Yet, a recurring challenge remains — the dilemma of what to do with the small-diameter, unmerchantable trees produced during restoration efforts.
“Using ‘no value’ material is important, and the lack of a use for those materials is one of the greatest obstacles to forest restoration work,” said Patt Dorsey, NWTF West Region director of conservation operations. “There simply is no current market. It’s going to require creativity and new markets.”
One pivotal player in this endeavor is Phoenix Recycling, whose innovative approach is transforming forest restoration and the management of biomass, or renewable organic material, in Southwest Colorado.
Founded in 2001 by Mark Thompson in Durango, Colorado, Phoenix Recycling has emerged as a frontrunner in recycling and waste diversion efforts. A recent development from this forward-thinking company is the 2023 establishment of Phoenix Biomass Solutions, a division dedicated to creatively transforming low- or no-value wood waste, forest residuals and biomass into valuable resources.
Southwest Colorado, where Phoenix Biomass Solutions operates, has a number of communities juxtaposed with fire-adapted ponderosa pine forests. Restoring the forest to a condition that can handle wildfire, or a controlled burn, will require the removal of massive amounts of small-diameter trees.
Managing wood waste and biomass presents a unique set of challenges. Large-scale pile burning, a low-cost and historically valuable tool, is becoming harder to manage and emits large amounts of carbon.
“Finding new and cost-effective, socially acceptable ways to manage and add value to forest byproducts and biomass is a key element in successful forest restoration,” said Andy Hawk, Phoenix Biomass Solutions division director.
Limited options and a growing need for environmentally friendly solutions have driven Phoenix Biomass Solutions to invest in a large-capacity horizontal wood grinder. This state-of-the-art equipment enhances the company’s ability to manage diverse forms of wood waste effectively.
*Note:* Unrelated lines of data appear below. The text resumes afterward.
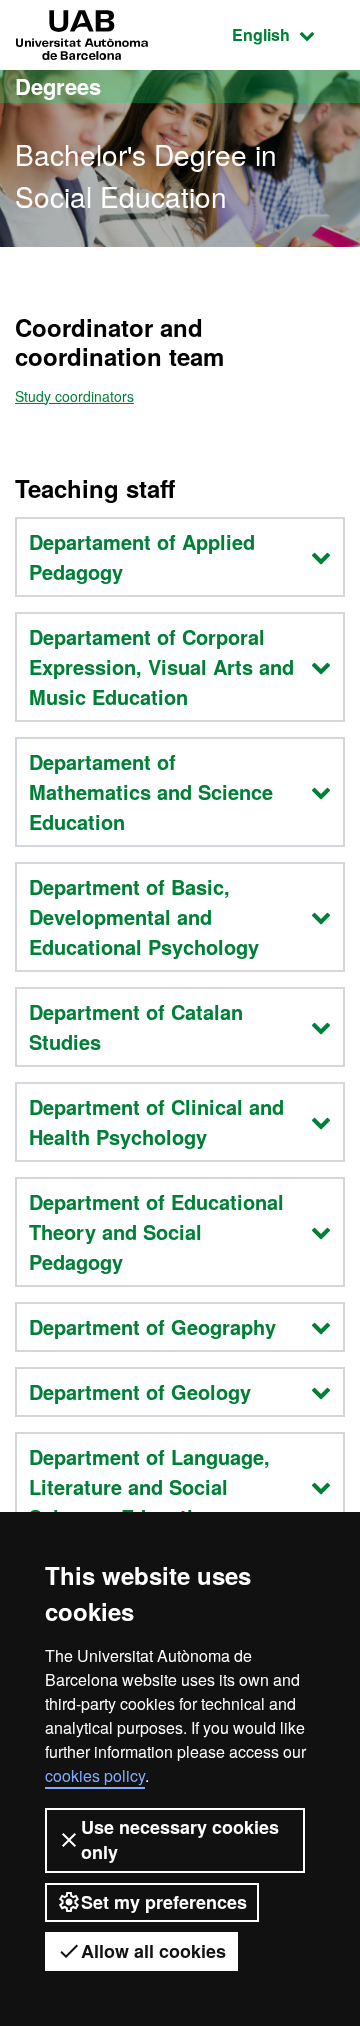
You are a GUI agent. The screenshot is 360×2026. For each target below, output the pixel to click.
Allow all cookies (153, 1951)
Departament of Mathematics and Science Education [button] (151, 791)
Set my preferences (164, 1902)
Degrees (58, 86)
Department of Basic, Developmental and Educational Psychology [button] (144, 916)
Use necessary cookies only (180, 1839)
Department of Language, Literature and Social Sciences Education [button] (149, 1486)
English (288, 34)
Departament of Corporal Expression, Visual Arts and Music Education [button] (161, 666)
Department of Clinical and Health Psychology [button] (156, 1121)
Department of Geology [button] (140, 1391)
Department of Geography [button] (152, 1326)
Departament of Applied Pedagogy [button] (142, 556)
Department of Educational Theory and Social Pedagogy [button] (156, 1231)
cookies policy (95, 1775)
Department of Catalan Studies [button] (136, 1026)
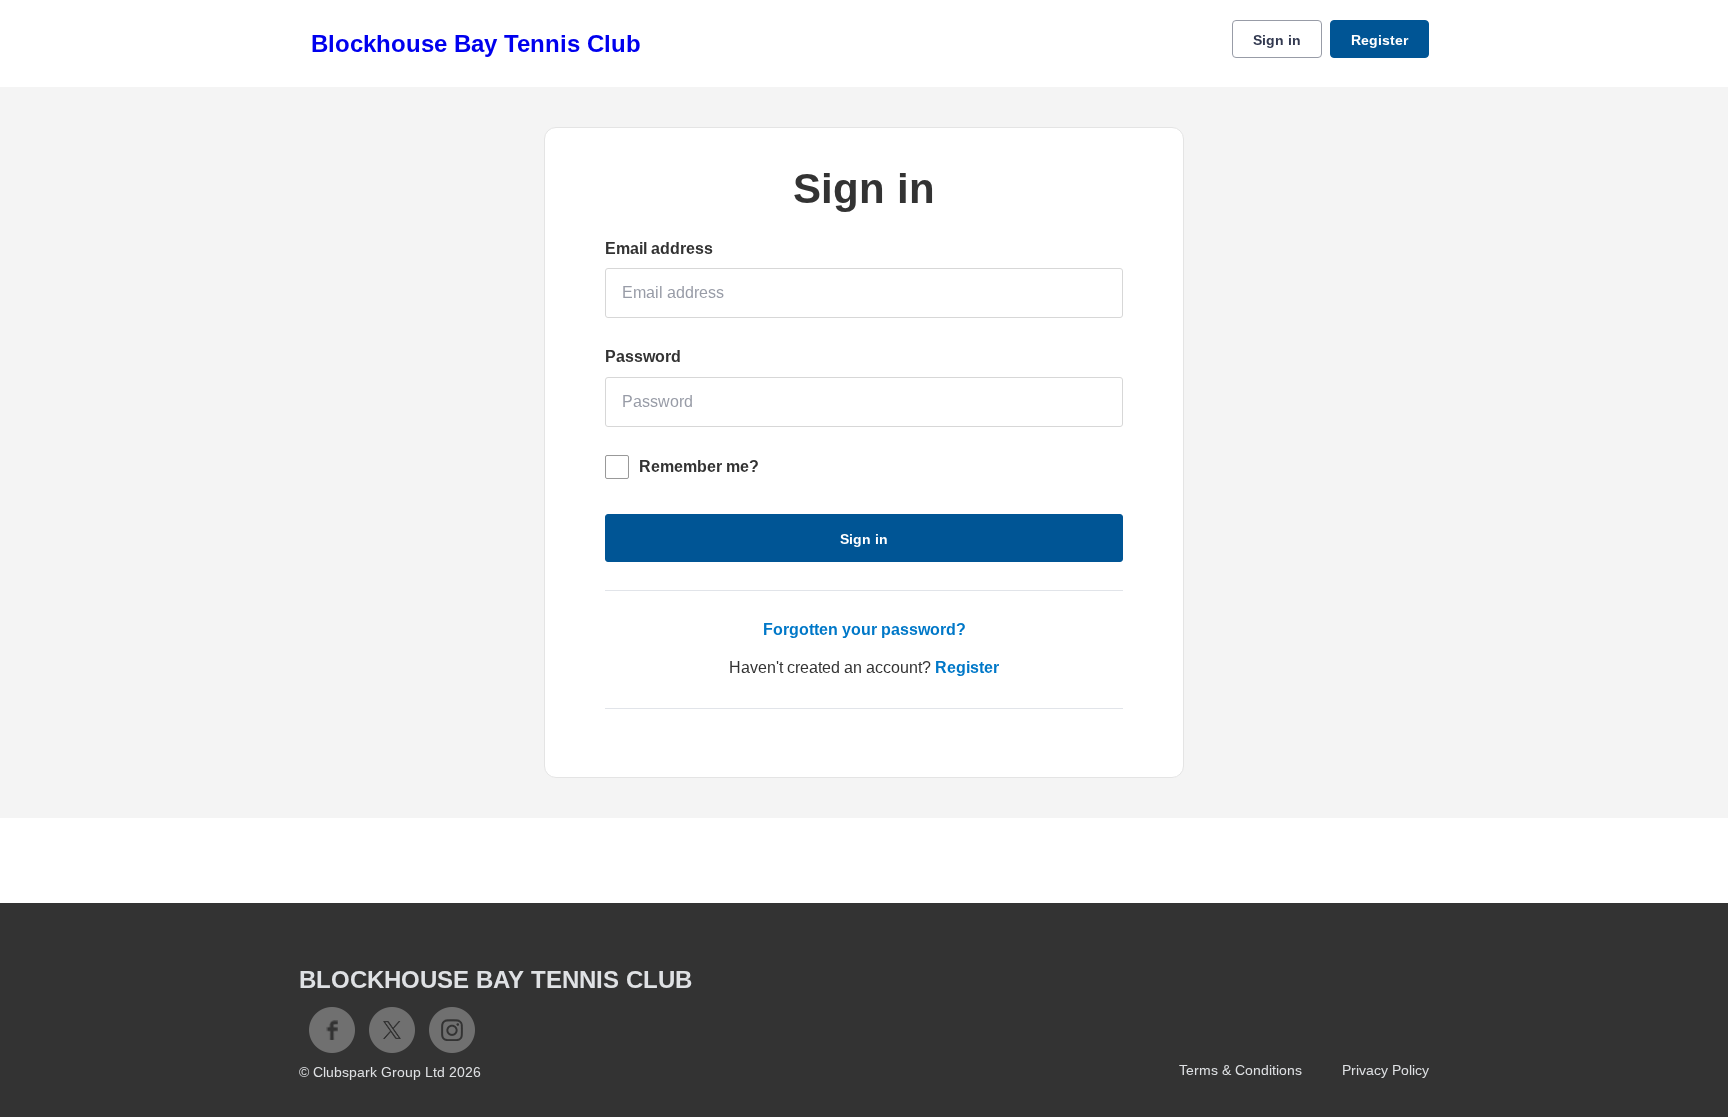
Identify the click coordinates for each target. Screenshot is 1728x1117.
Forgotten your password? (864, 629)
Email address (659, 248)
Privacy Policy (1385, 1070)
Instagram (452, 1030)
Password (643, 356)
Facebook (332, 1030)
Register (1379, 40)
Operating within the southwest Colorado landscape of the Rocky Mountain Restoration Initiative, the pilot project has a core objective: to assess the efficacy of Phoenix Biomass Solutions' grinder. This comprehensive evaluation encompasses aspects such as the grinder's material-handling capacity, its compatibility with different types of materials, associated costs, time efficiency and other pertinent factors. Remarkably versatile, the mobile grinder is designed to cater to diverse applications across the region.
Within their contract with La Plata County, Phoenix Biomass Solutions was tasked with grinding approximately 6,500 cubic yards of composite material, generated by private individuals and commercial enterprises across the county.
Testing the horizontal grinder in a remote location, Phoenix Biomass Solutions processed inconsistent, dirty material at a scale that would be representative of the forest residuals created during a large-scale restoration project. Phoenix Biomass Solutions demonstrated their capacity to handle a wide range of materials, from pine needles and leaves to 24-inch diameter cottonwood logs and slabs from local sawmills.
The results of the pilot project were positive, allowing Phoenix Biomass Solutions to study production rates, operational hours, off-site equipment maintenance and other key factors. These insights will enable the business to establish benchmarks for operational efficiency and cost-effectiveness.
The success of the pilot project has emboldened Phoenix Biomass Solutions’ pursuit of collaborations with public and private organizations for similar forest restoration initiatives. By offering mobile wood-grinding services, they aim to contribute to broader regional efforts through the scope of the work through the Rocky Mountain Restoration Initiative.
The outcome of this initiative carries substantial significance. By combining wood waste from forest projects with treated sewage by-products from the local wastewater treatment facility, Phoenix Biomass Solutions is able to produce a nutrient-rich compost. This specialized compost aids in restoring degraded soils in forests where traditional revegetation approaches have struggled. Additionally, the compost will play a role in storing carbon within the soil, preventing its release into the atmosphere.
These endeavors exemplify the potential to address complex environmental challenges through ingenuity, collaboration and a steadfast commitment to a greener future.
“The real winners are our forests and our communities,” Dorsey said. “RMRI is about shared investments and shared benefits. Phoenix Recycling has made a huge investment that will benefit forest restoration across this landscape.”